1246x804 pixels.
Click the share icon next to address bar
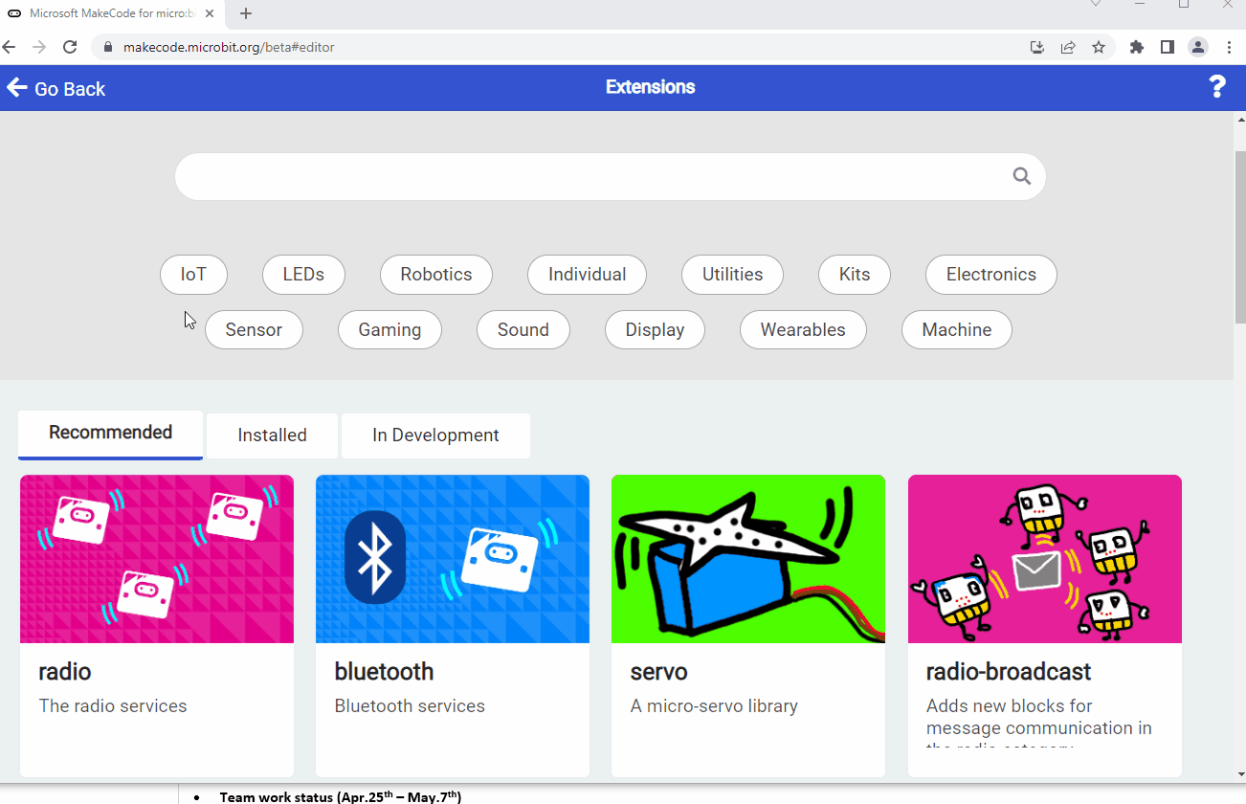(1068, 47)

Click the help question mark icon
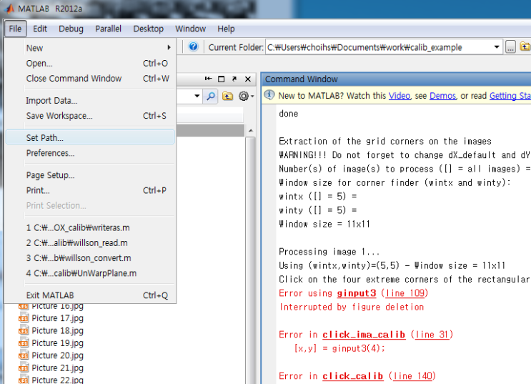tap(193, 47)
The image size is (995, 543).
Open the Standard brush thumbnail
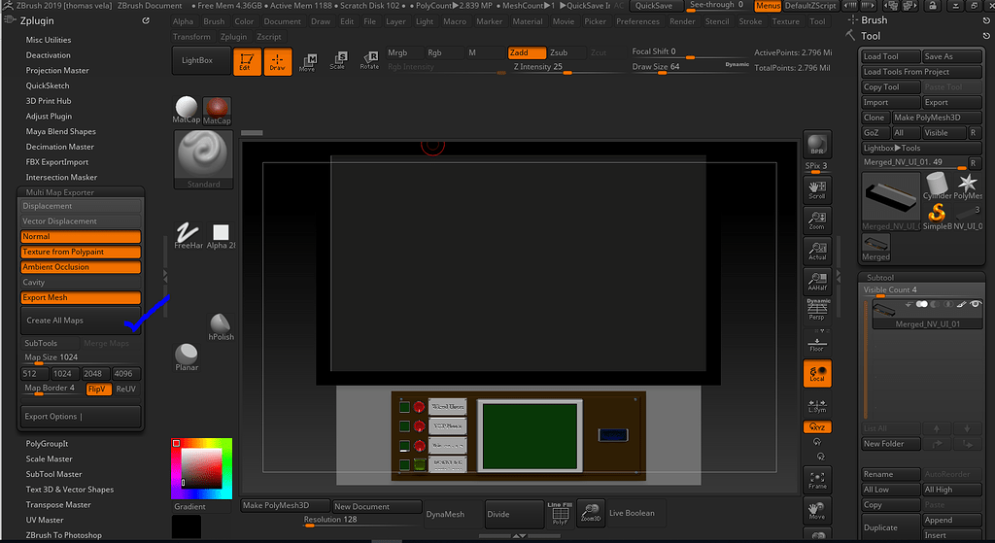pyautogui.click(x=203, y=160)
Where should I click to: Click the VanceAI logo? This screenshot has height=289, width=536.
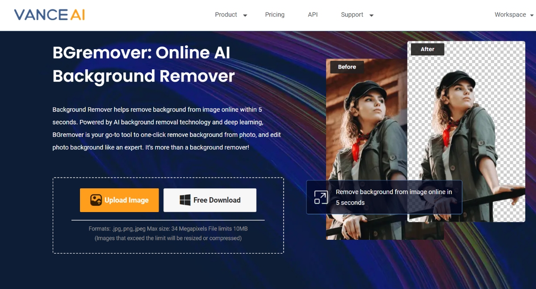point(49,15)
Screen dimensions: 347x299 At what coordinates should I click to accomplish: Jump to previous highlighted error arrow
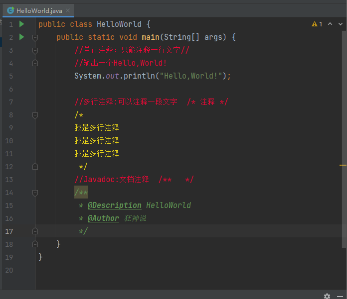330,24
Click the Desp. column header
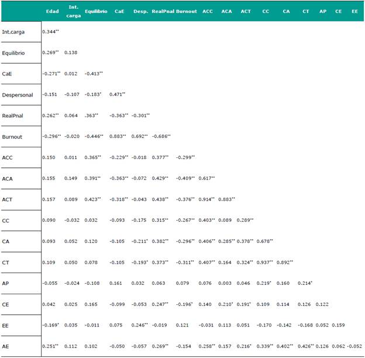 pos(140,11)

Try it -> Write out exactly the lines from the one containing "Click the share icon next to address bar" to the last line of the records above, both included, and leave out any pictures.

Reply to the exercise ->
Click the share icon next to address bar
(1068, 47)

Click the help question mark icon
tap(193, 47)
The image size is (995, 543).
Open the Standard brush thumbnail
pyautogui.click(x=203, y=160)
Where should I click to: Click the VanceAI logo? This screenshot has height=289, width=536.
point(49,15)
Screen dimensions: 347x299 At what coordinates should I click to accomplish: Jump to previous highlighted error arrow
330,24
Click the Desp. column header
 pos(140,11)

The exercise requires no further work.